#### EXERCISE AIM:
Recast every line of the entries below as a Markdown table with the columns "Row" and "Line", numbering the rows in order and omitting blank lines.

(Item position entries)
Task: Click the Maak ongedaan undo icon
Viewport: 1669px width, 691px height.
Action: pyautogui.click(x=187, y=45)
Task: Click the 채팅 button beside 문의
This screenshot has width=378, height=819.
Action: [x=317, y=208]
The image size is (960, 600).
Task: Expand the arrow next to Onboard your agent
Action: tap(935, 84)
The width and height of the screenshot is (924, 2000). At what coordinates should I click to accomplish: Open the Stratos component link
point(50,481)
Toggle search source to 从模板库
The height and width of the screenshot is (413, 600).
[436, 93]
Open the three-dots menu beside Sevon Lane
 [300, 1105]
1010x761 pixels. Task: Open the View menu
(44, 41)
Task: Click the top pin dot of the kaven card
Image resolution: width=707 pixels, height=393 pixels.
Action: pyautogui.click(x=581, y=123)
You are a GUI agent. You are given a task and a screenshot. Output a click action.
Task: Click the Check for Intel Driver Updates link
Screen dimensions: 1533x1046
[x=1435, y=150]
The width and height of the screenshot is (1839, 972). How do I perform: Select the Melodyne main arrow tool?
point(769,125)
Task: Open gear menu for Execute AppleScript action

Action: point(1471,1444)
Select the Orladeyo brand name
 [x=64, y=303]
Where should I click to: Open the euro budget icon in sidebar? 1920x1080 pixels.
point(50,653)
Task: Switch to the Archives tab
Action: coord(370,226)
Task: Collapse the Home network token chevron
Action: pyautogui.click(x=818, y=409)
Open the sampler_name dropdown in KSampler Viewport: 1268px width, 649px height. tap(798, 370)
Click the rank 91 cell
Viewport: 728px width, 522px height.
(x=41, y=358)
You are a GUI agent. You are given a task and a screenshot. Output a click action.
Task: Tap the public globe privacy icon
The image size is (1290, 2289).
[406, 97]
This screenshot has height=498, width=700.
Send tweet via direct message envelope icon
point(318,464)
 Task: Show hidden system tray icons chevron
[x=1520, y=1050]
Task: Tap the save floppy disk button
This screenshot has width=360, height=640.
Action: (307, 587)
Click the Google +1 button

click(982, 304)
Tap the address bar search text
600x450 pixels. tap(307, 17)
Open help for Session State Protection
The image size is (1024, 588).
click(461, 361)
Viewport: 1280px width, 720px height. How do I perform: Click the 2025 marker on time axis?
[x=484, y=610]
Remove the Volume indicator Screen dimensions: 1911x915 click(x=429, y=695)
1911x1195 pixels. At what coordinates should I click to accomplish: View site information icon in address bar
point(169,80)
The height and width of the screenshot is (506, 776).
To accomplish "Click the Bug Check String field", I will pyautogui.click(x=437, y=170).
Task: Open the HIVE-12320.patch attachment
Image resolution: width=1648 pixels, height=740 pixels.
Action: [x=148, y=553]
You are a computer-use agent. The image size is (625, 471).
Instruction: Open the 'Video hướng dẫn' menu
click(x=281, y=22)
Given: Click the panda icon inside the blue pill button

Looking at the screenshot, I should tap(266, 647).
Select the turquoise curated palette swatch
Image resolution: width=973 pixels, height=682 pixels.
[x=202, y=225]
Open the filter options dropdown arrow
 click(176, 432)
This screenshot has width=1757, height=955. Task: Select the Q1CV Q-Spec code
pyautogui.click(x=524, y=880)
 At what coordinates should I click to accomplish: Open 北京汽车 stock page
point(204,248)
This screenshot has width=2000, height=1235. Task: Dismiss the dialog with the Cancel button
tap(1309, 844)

#### THE OUTPUT:
| Row | Line |
|---|---|
| 1 | Task: Click the Maak ongedaan undo icon |
| 2 | Viewport: 1669px width, 691px height. |
| 3 | Action: pyautogui.click(x=187, y=45) |
| 4 | Task: Click the 채팅 button beside 문의 |
| 5 | This screenshot has width=378, height=819. |
| 6 | Action: [x=317, y=208] |
| 7 | The image size is (960, 600). |
| 8 | Task: Expand the arrow next to Onboard your agent |
| 9 | Action: tap(935, 84) |
| 10 | The width and height of the screenshot is (924, 2000). At what coordinates should I click to accomplish: Open the Stratos component link |
| 11 | point(50,481) |
| 12 | Toggle search source to 从模板库 |
| 13 | The height and width of the screenshot is (413, 600). |
| 14 | [436, 93] |
| 15 | Open the three-dots menu beside Sevon Lane |
| 16 |  [300, 1105] |
| 17 | 1010x761 pixels. Task: Open the View menu |
| 18 | (44, 41) |
| 19 | Task: Click the top pin dot of the kaven card |
| 20 | Image resolution: width=707 pixels, height=393 pixels. |
| 21 | Action: pyautogui.click(x=581, y=123) |
| 22 | You are a GUI agent. You are given a task and a screenshot. Output a click action. |
| 23 | Task: Click the Check for Intel Driver Updates link |
| 24 | Screen dimensions: 1533x1046 |
| 25 | [x=1435, y=150] |
| 26 | The width and height of the screenshot is (1839, 972). How do I perform: Select the Melodyne main arrow tool? |
| 27 | point(769,125) |
| 28 | Task: Open gear menu for Execute AppleScript action |
| 29 | Action: point(1471,1444) |
| 30 | Select the Orladeyo brand name |
| 31 |  [x=64, y=303] |
| 32 | Where should I click to: Open the euro budget icon in sidebar? 1920x1080 pixels. |
| 33 | point(50,653) |
| 34 | Task: Switch to the Archives tab |
| 35 | Action: coord(370,226) |
| 36 | Task: Collapse the Home network token chevron |
| 37 | Action: pyautogui.click(x=818, y=409) |
| 38 | Open the sampler_name dropdown in KSampler Viewport: 1268px width, 649px height. tap(798, 370) |
| 39 | Click the rank 91 cell |
| 40 | Viewport: 728px width, 522px height. |
| 41 | (x=41, y=358) |
| 42 | You are a GUI agent. You are given a task and a screenshot. Output a click action. |
| 43 | Task: Tap the public globe privacy icon |
| 44 | The image size is (1290, 2289). |
| 45 | [406, 97] |
| 46 | This screenshot has height=498, width=700. |
| 47 | Send tweet via direct message envelope icon |
| 48 | point(318,464) |
| 49 |  Task: Show hidden system tray icons chevron |
| 50 | [x=1520, y=1050] |
| 51 | Task: Tap the save floppy disk button |
| 52 | This screenshot has width=360, height=640. |
| 53 | Action: (307, 587) |
| 54 | Click the Google +1 button |
| 55 | click(982, 304) |
| 56 | Tap the address bar search text |
| 57 | 600x450 pixels. tap(307, 17) |
| 58 | Open help for Session State Protection |
| 59 | The image size is (1024, 588). |
| 60 | click(461, 361) |
| 61 | Viewport: 1280px width, 720px height. How do I perform: Click the 2025 marker on time axis? |
| 62 | [x=484, y=610] |
| 63 | Remove the Volume indicator Screen dimensions: 1911x915 click(x=429, y=695) |
| 64 | 1911x1195 pixels. At what coordinates should I click to accomplish: View site information icon in address bar |
| 65 | point(169,80) |
| 66 | The height and width of the screenshot is (506, 776). |
| 67 | To accomplish "Click the Bug Check String field", I will pyautogui.click(x=437, y=170). |
| 68 | Task: Open the HIVE-12320.patch attachment |
| 69 | Image resolution: width=1648 pixels, height=740 pixels. |
| 70 | Action: [x=148, y=553] |
| 71 | You are a computer-use agent. The image size is (625, 471). |
| 72 | Instruction: Open the 'Video hướng dẫn' menu |
| 73 | click(x=281, y=22) |
| 74 | Given: Click the panda icon inside the blue pill button |
| 75 | Looking at the screenshot, I should tap(266, 647). |
| 76 | Select the turquoise curated palette swatch |
| 77 | Image resolution: width=973 pixels, height=682 pixels. |
| 78 | [x=202, y=225] |
| 79 | Open the filter options dropdown arrow |
| 80 |  click(176, 432) |
| 81 | This screenshot has width=1757, height=955. Task: Select the Q1CV Q-Spec code |
| 82 | pyautogui.click(x=524, y=880) |
| 83 |  At what coordinates should I click to accomplish: Open 北京汽车 stock page |
| 84 | point(204,248) |
| 85 | This screenshot has width=2000, height=1235. Task: Dismiss the dialog with the Cancel button |
| 86 | tap(1309, 844) |